Besides, at ITEA Event 2016 the ITMO University representative presented some completed research projects in robotics. The developed devices are robots, their sensors and manipulators. For each device there is a separate ontology-oriented model in intellectual space, and the robots interact with each other on the basis of these models. Also, there is a social space: where, in cases that specific tasks cannot be settled automatically, human interference is required.
“Recently we introduced a principle of multilevel self-organization. This has to do with the division of different interacting services, devices and users into several levels and implementation of self-organization on each level separately. As a result, there occurs generation of behavior policy on the higher level, which restricts behavior of the lower-level services. Self-organization on each level is set on the basis of subscription publication mechanism. For instance, there are services that manage sensors and movements of a robot, on the higher level – there are services in charge of operational planning, and on the highest level – there is strategic planning service”, - explains Alexei Kashevnik.
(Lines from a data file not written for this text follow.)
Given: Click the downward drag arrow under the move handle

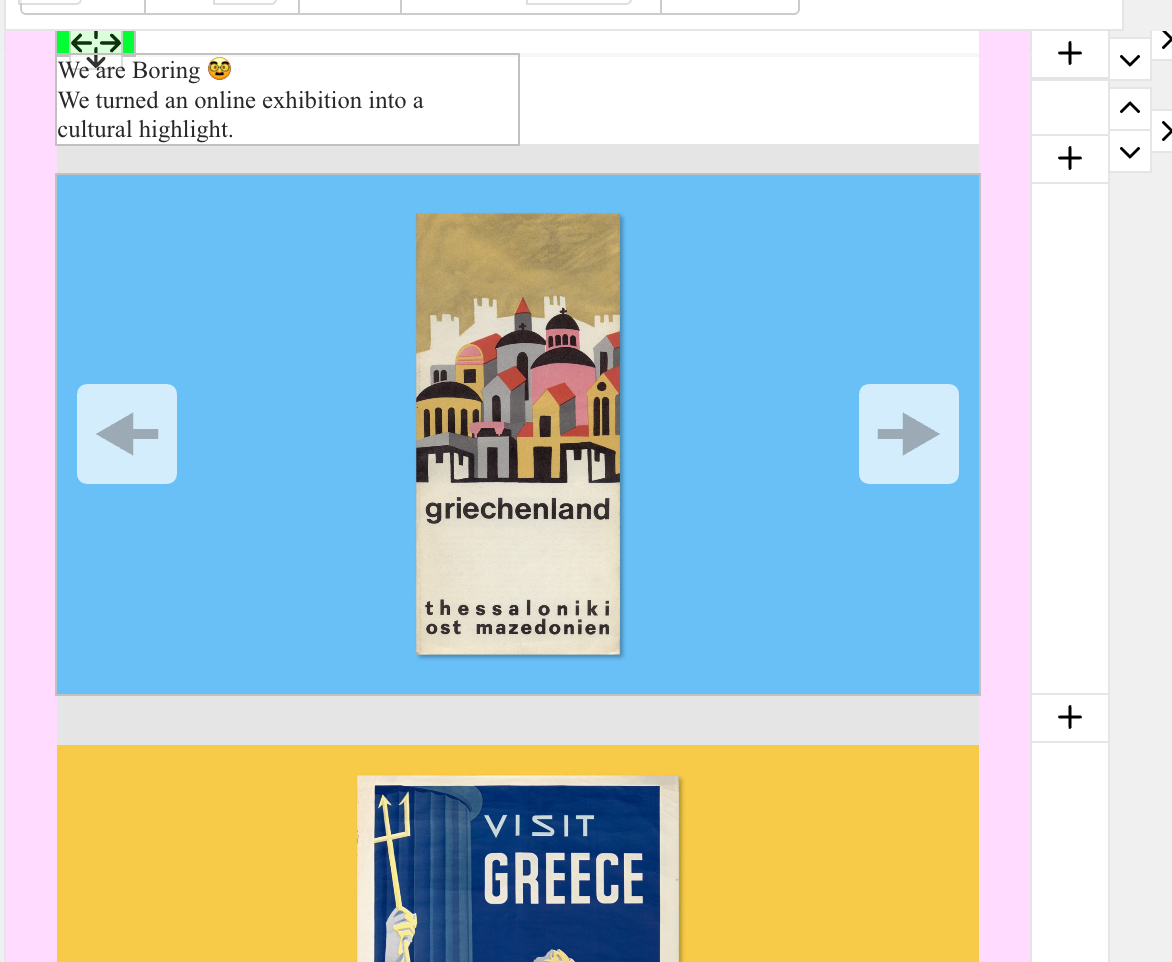Looking at the screenshot, I should pyautogui.click(x=96, y=62).

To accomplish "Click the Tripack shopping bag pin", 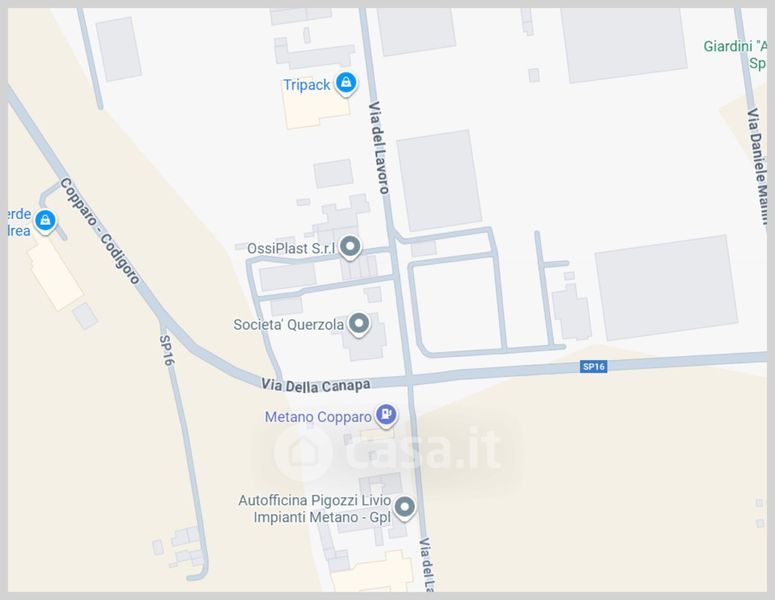I will (346, 83).
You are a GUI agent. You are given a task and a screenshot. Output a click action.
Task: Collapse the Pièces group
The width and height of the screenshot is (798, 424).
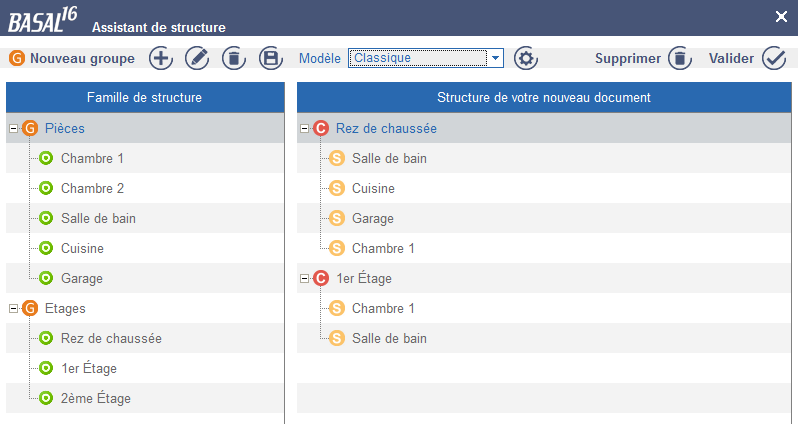(13, 128)
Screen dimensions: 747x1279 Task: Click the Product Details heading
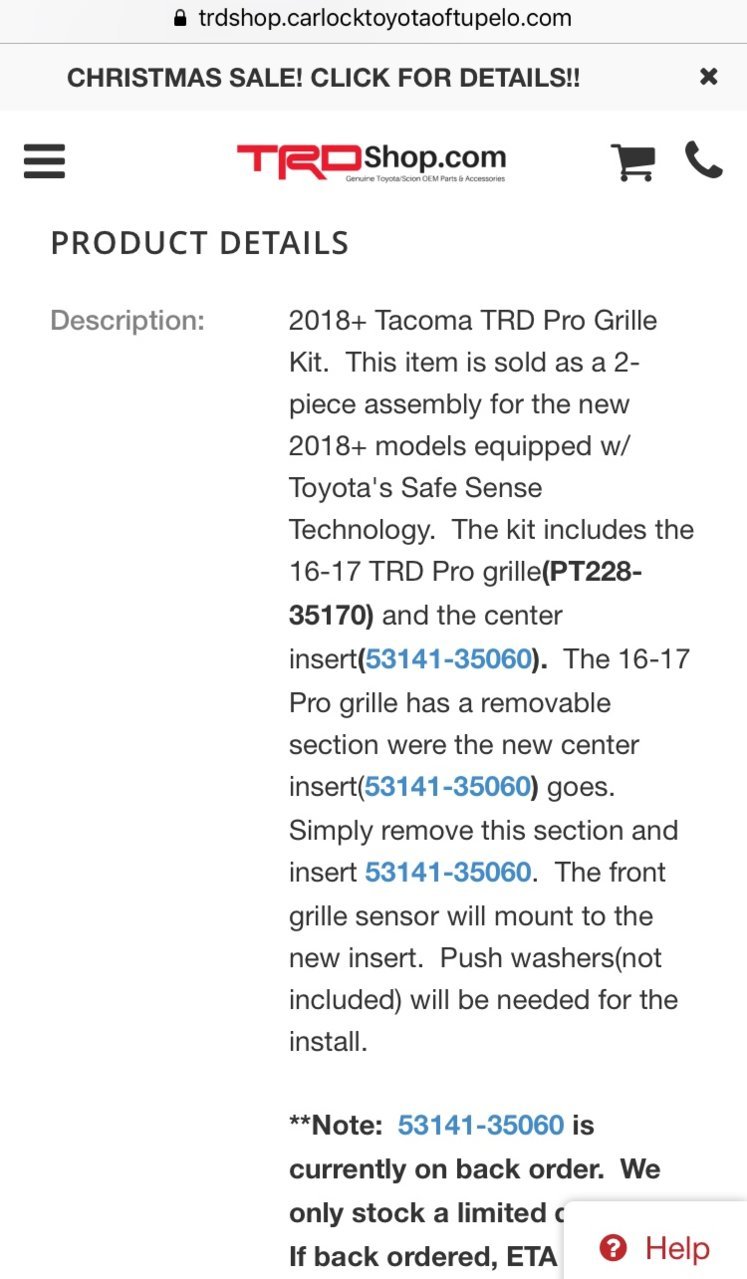200,243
The students have built several socio-cyberphysical systems of this kind in the Laboratory with Lego Mindstorms construction sets. The first system is a pair of robots making up an abbreviation “ITMO” out of separate multi-colored letters. Using an App a user attributes a color to each letter and sets the relevant order. The robot finds a letter and transfers the information about its color to the intellectual space; then guided by what it receiveds from higher level, orders it to put the letter into the right place. The other robots get informed automatically about the operation, and won’t touch that letter.
"The interaction of the robots cannot be seen, as it goes through the intellectual space. If one has found the letter “M”, another understands that it doesn’t need to search for it anymore, because the information about it is already in the model. This approach has its advantages: the robots are not managed through a central server, which could get out of order. In our system, even if some of the robots become disabled, others would still complete the task, slower though", - adds Alexei Kashevnik.
Another system built by the students consists of two robots and a load lying nearby. The load should be gathered by the robot standing closer to it. To understand, which one should complete the task, the robots turn around and measure the distance to the objects close to them, and transfer the gained information into the intellectual space. If one of the measurement results match, the robots understand that they have found each other. They compare their distance to the second object identified, and “make a decision” based on this information. There is also another similar system, including two loaders of different types. One of them delivers loads fast, but cannot cover them from the rain, while another, on the contrary, can protect them from the rain, but moves slower. Depending on the type of delivery needed – urgent or not, is it raining or not, - the robots decide which one should complete the task.
Even though now the abovementioned systems work on the basis of Lego Mindstorms construction sets, the same principles can be successfully transferred to industrial machinery. In fact, besides the robotics, the ITMO University laboratory is working on an Android App – a touristic guide TAIS, applicable for any city in the world. The app uses data from Wikipedia, Wikiguide and Panoramio. A user receives a list of sights depending on his or her location, weather, traffic situation, and feedback of other users.
“Obviously, the quality of the content depends on editors of these Internet-resources. On the one hand, it might be a weakness, because the description of a small museum might have some incorrect information. But on the other hand, it’s a technology of the future: qualitative elaboration and maintenance of a resource cannot be ensured by an organization and a state. The impact of people might be much more valuable, as proved by the Wikipedia example”, - says Alexei Kashevnikov.
In fact, during a seminar held on 12 May in ITMO University Technopark, the adaptive touristic guide has interested Cyprus University of Technology. The collaboration between scientists of St. Petersburg and Limassol in this respect has a high potential.